- **Data for this exercise**:
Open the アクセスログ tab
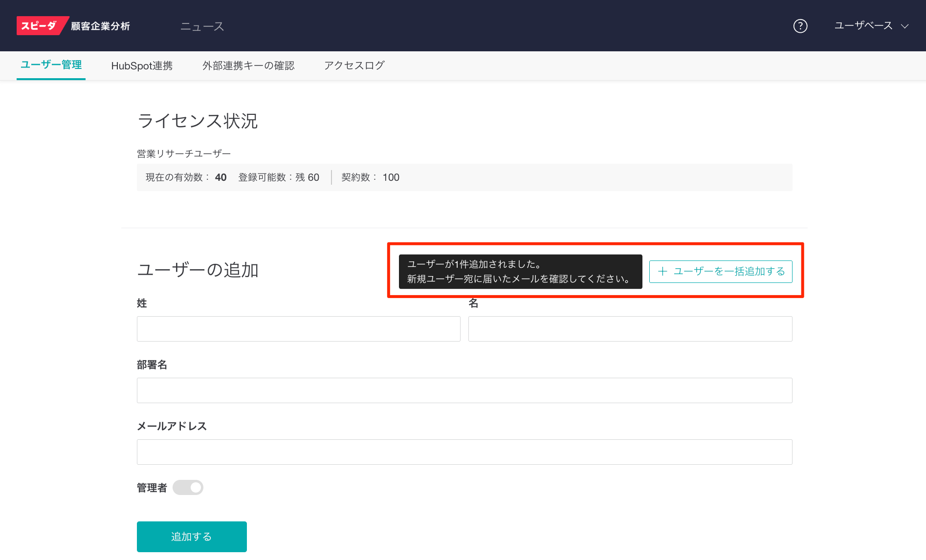 pyautogui.click(x=354, y=65)
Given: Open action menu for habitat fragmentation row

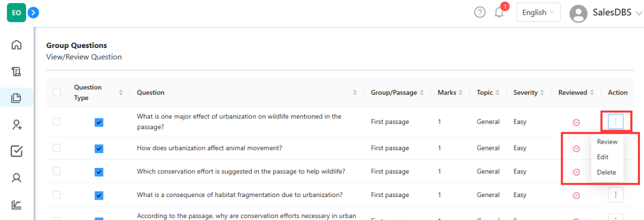Looking at the screenshot, I should [616, 195].
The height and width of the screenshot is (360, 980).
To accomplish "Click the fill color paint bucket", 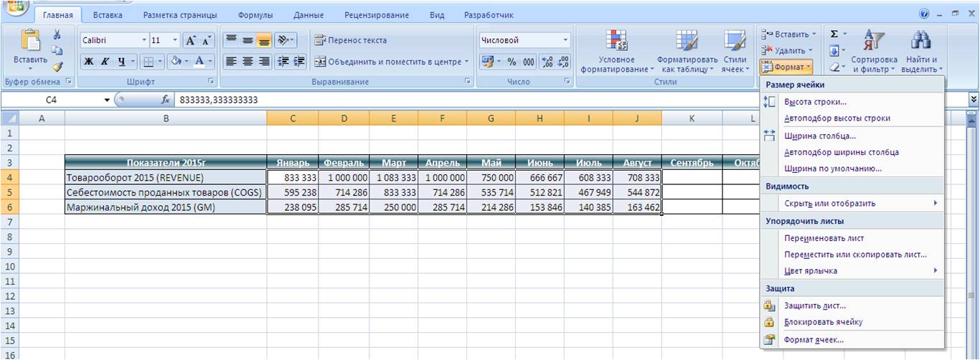I will [176, 62].
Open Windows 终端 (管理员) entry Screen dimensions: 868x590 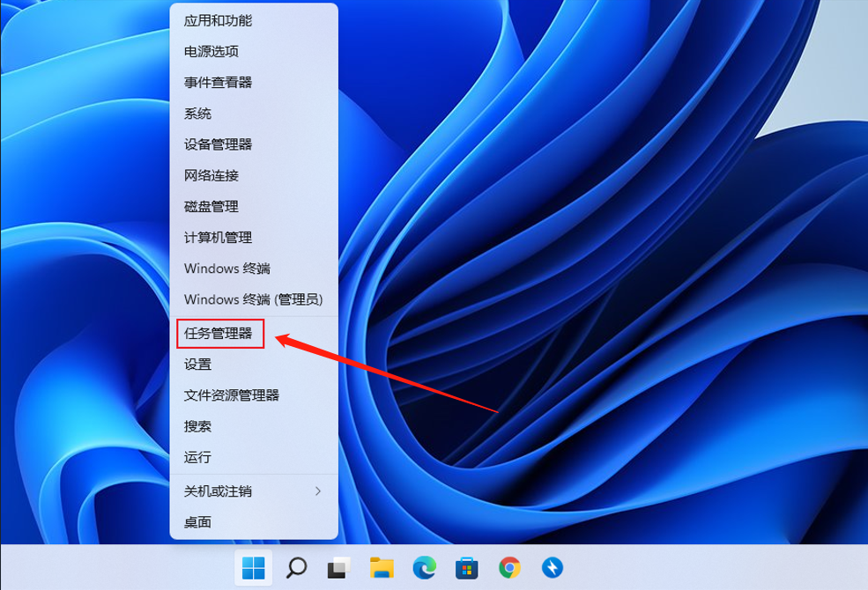pos(253,299)
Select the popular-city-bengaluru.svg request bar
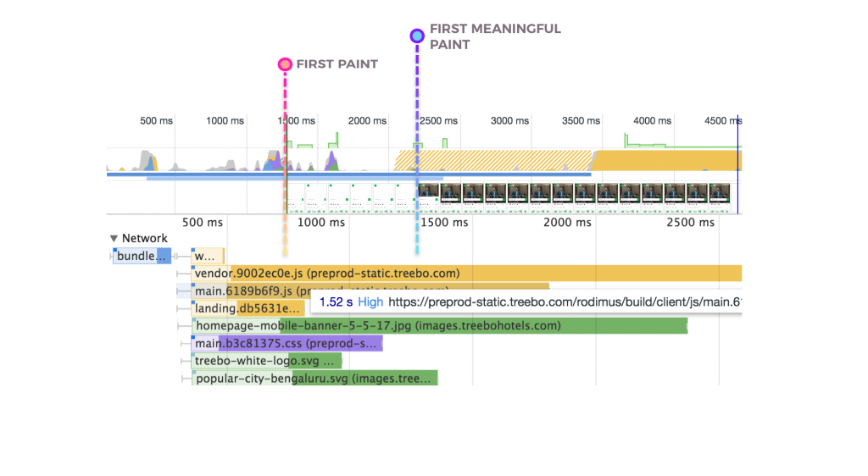Screen dimensions: 868x476 point(314,379)
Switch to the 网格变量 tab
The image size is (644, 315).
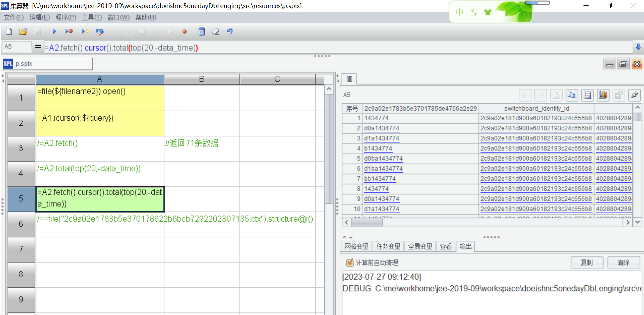(x=356, y=246)
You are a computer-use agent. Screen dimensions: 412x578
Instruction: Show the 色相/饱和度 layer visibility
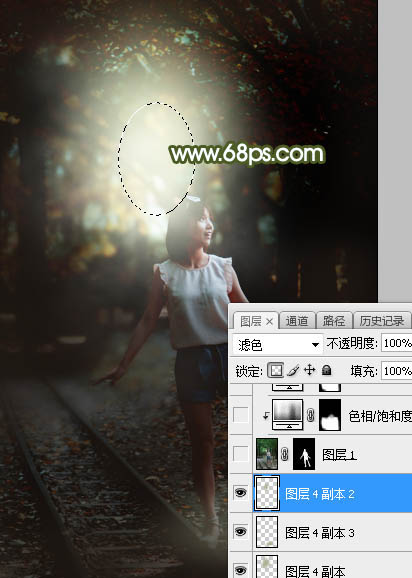click(x=241, y=415)
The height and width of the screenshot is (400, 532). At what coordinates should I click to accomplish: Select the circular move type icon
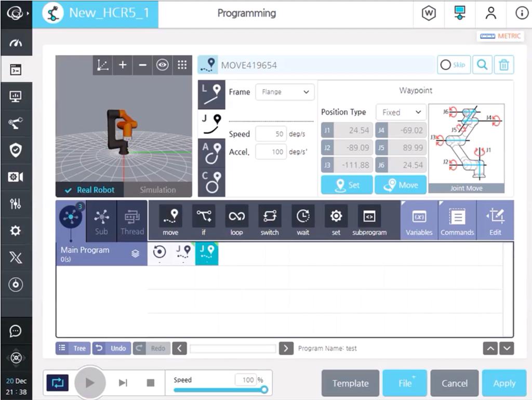pos(211,182)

- **Directions**: In the records above, find the line that contains "Switch to the 网格变量 tab" and repeat exactly that line and all lines after it to the end. Do not include pictures.

- **Task result**:
Switch to the 网格变量 tab
The image size is (644, 315).
(x=356, y=246)
You are a computer-use agent. Screen dimensions: 412x578
Instruction: Show the 色相/饱和度 layer visibility
click(x=241, y=415)
The height and width of the screenshot is (400, 532). At what coordinates should I click to accomplish: Select the circular move type icon
pos(211,182)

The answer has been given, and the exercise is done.